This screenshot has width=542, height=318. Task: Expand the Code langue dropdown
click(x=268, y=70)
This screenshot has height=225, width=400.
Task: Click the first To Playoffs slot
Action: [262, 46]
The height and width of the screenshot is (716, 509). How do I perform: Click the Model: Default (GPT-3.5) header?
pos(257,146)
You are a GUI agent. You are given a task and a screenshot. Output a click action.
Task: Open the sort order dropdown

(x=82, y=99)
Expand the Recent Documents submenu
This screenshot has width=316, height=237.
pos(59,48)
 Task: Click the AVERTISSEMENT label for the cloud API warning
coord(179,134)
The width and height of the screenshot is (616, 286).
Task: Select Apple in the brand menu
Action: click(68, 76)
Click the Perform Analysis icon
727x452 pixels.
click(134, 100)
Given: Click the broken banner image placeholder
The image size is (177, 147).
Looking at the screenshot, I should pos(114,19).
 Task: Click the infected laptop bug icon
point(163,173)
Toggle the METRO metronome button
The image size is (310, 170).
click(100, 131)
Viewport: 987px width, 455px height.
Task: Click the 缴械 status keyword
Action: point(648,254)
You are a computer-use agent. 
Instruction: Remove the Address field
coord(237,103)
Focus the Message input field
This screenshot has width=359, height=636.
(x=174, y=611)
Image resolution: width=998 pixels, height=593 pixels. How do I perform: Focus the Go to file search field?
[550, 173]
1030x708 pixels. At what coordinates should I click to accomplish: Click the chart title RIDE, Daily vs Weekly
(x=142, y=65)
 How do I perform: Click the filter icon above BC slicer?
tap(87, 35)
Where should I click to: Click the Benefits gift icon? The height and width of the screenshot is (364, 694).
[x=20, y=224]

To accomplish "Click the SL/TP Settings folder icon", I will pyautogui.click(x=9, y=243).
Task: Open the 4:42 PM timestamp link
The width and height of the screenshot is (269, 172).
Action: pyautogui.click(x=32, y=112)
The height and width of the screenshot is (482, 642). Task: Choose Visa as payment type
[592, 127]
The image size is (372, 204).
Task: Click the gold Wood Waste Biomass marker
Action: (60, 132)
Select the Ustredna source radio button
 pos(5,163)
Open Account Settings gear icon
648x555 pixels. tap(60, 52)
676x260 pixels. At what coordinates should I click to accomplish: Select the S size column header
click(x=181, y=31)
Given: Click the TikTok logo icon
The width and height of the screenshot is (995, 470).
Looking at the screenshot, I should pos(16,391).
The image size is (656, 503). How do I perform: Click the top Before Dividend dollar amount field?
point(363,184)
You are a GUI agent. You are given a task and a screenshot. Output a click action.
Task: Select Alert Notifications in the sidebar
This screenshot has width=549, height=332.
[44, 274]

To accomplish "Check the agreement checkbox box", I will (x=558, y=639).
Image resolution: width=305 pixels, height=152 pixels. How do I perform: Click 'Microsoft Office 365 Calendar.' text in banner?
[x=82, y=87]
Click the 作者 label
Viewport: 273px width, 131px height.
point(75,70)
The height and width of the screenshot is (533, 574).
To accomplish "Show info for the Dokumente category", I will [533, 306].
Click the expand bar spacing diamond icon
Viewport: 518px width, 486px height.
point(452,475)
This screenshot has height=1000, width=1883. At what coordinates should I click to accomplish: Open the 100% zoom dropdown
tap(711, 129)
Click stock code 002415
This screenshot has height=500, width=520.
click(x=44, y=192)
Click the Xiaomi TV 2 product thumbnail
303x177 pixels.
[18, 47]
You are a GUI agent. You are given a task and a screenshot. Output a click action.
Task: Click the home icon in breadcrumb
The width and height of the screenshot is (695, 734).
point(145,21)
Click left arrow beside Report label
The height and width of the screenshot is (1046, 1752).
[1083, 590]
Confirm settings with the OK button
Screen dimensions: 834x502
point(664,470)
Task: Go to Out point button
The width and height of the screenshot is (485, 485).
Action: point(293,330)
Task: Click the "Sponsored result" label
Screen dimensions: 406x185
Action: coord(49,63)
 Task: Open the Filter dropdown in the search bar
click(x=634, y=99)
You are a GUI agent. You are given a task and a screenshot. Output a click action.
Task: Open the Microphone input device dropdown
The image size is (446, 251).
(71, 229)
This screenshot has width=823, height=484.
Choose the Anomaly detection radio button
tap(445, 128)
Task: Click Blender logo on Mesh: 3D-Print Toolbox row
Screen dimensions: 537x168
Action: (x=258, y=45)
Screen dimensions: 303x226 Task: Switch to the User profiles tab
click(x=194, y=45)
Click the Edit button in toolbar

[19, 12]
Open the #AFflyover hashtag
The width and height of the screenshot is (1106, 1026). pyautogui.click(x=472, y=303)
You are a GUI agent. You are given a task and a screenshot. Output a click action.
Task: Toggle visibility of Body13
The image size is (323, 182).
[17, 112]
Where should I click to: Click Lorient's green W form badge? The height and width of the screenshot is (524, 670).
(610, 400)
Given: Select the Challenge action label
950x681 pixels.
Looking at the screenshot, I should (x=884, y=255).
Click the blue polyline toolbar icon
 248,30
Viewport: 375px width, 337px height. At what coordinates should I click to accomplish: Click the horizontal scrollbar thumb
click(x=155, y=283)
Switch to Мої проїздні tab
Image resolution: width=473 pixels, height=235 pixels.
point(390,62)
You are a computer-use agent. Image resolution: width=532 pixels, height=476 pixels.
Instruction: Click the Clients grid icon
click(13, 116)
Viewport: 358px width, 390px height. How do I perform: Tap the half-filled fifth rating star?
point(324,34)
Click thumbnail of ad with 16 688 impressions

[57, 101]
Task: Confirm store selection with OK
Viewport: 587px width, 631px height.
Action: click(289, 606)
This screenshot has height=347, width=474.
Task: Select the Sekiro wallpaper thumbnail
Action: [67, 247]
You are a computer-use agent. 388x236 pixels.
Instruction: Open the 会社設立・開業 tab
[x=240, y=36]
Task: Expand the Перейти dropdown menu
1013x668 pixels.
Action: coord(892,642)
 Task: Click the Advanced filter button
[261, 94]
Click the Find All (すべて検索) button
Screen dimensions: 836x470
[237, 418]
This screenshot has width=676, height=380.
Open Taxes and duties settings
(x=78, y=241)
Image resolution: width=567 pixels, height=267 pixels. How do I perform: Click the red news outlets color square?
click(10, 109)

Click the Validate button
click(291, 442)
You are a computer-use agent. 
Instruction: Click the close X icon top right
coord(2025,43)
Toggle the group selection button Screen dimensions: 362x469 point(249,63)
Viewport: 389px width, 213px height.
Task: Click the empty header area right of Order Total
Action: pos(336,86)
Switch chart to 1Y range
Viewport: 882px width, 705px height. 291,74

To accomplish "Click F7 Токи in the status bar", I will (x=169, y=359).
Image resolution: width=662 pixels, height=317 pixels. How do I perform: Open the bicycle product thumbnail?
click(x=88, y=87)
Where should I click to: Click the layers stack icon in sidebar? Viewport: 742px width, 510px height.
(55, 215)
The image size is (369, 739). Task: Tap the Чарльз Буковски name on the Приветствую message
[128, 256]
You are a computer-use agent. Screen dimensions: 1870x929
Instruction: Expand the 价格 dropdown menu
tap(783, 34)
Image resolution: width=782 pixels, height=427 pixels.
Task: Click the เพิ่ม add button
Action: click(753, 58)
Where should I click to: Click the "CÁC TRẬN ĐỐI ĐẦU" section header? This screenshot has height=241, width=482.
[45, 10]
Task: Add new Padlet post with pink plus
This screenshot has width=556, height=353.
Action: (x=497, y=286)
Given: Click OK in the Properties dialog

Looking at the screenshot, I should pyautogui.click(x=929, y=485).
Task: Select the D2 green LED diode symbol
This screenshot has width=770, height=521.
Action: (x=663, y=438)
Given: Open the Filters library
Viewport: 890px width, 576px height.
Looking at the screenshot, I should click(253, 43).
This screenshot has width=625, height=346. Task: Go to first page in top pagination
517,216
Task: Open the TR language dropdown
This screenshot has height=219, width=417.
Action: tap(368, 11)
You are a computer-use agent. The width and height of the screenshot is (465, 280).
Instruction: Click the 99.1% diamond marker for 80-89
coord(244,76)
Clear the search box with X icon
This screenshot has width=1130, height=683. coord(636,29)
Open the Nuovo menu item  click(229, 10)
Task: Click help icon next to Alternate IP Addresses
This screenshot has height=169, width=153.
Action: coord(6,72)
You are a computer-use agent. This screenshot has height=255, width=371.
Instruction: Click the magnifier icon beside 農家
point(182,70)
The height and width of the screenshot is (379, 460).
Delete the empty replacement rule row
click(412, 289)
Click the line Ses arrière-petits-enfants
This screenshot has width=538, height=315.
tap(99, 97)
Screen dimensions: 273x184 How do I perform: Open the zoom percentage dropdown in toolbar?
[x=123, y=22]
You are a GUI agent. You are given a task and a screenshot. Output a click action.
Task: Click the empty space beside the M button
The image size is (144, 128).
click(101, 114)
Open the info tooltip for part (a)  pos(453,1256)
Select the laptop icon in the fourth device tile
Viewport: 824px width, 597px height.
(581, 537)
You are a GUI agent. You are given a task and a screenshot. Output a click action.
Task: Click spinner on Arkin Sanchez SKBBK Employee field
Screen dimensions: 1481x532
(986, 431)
|---|
Your answer should be each line from the entries that includes the string "will".

* Final answer
To accomplish "Click the SL/TP Settings folder icon", I will pyautogui.click(x=9, y=243).
To accomplish "Check the agreement checkbox box", I will (x=558, y=639).
To accomplish "Show info for the Dokumente category", I will [533, 306].
To accomplish "Click F7 Токи in the status bar", I will (x=169, y=359).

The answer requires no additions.